= 2014 El Carmen de Bolívar illness outbreak =

Illness outbreak in Colombian municipality

Beginning in March 2014 and increasing substantially in May and June 2014, over 600 teenage girls and women in El Carmen de Bolívar, Colombia developed medically unexplained symptoms, including fainting, twitching, and loss of consciousness. Media and residents suggested the symptoms resulted from HPV vaccines, although health officials found no link between the vaccine and the symptoms. The event has been labeled as an example of mass psychogenic illness by medical professionals and by then-Colombian president Juan Manuel Santos.

==Progression of events==
The first girl in El Carmen de Bolívar to develop symptoms did so in late March 2014.

Between 29 May and 2 June, 15 female students from Colegio Espíritu Santo were admitted to the local Nuestra Senora del Carmen hospital after developing "tachycardia, shortness of breath, and numbness of the limbs". Health officials considered "possible food, water, lead, or pesticide poisoning" as causes, while several of the girls' parents linked the symptoms to the Gardasil vaccine; the girls had received the second dose of the vaccine in school two months prior. Several of the girls were sent to hospitals in Sincelejo and Barranquilla, after continuing to show symptoms following their discharge. The school had not notified parents of the school vaccination campaign, a fact which was later criticized by the media.

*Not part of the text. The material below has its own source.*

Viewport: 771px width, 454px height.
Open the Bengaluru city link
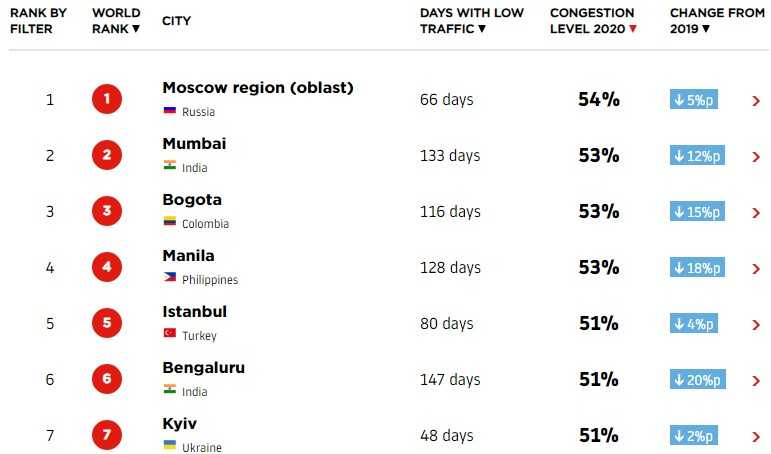click(x=204, y=367)
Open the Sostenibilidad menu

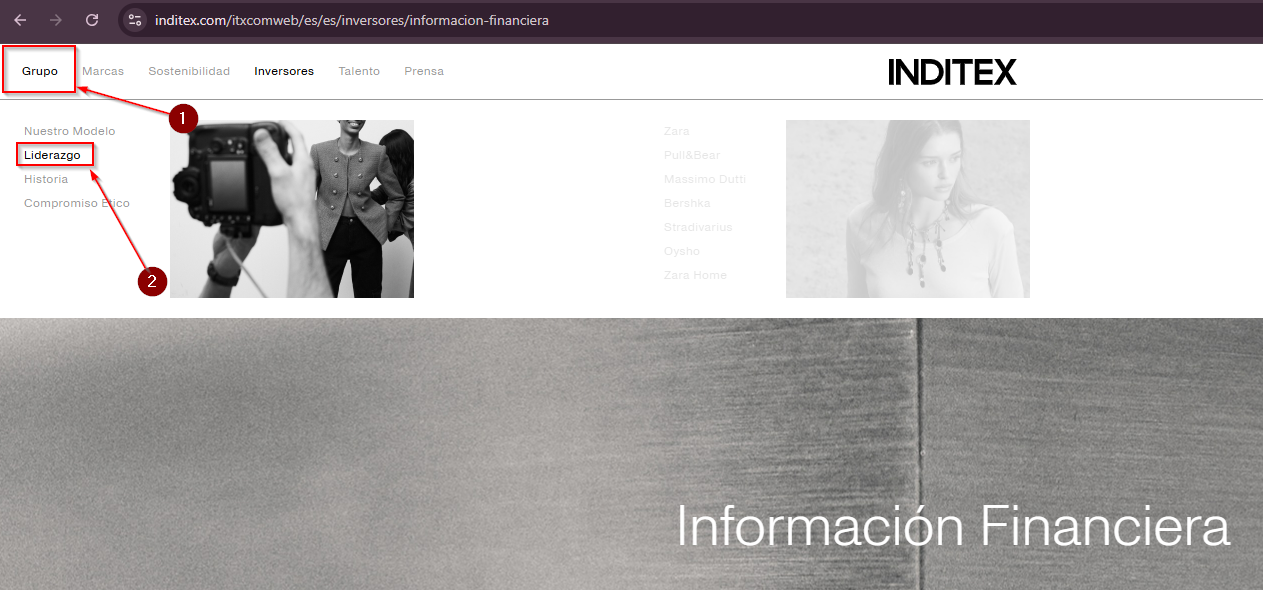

Videos and images of the original 15 girls spread on social media. In the following weeks after 2 June, "over 600 cases" of girls developing similar symptoms following HPV vaccination were reported across the country. Cases tended to peak with increased media coverage of the events, and "no cases were reported during the weekends and holiday periods". Nuestra Señora del Carmen hospital in El Carmen de Bolívar was "overwhelmed" by the number of girls brought to the hospital. Hospital staff provided affected people with oxygen and saline solution, and taught them breathing techniques. Some girls were also transferred to hospitals in Bogotá, where at least two were diagnosed with lead poisoning.

Girls in El Carmen de Bolívar continued to experience symptoms as of May 2016. Twenty of the affected girls had attempted suicide; one was successful.

== Investigations and responses ==
The Colombian National Institute of Health undertook a "thorough epidemiologic investigation" of 517 of the affected girls, and found "no organic association between adverse reactions and the HPV vaccination". American physician Iván Mendoza, the medical director of electrophysiology at Jackson Memorial Hospital in Miami, United States, came to the same conclusion in an independent report, attributing the symptoms to psychogenic illness.

Many parents and relatives of affected girls did not accept the reports of the investigations. In August 2014, residents of El Carmen de Bolívar marched to demand the government thoroughly investigate the cases.

In January 2015, the Colombian government released an official report saying the girls' symptoms were due to psychological causes.

==Impact==
The event severely impacted the Colombian public's confidence in the HPV vaccine. In 2012, 98% of eligible girls in the country had received the first dose of the vaccine, and 88% had received all three; by 2016, 14% of girls had received one dose, and 5% all three.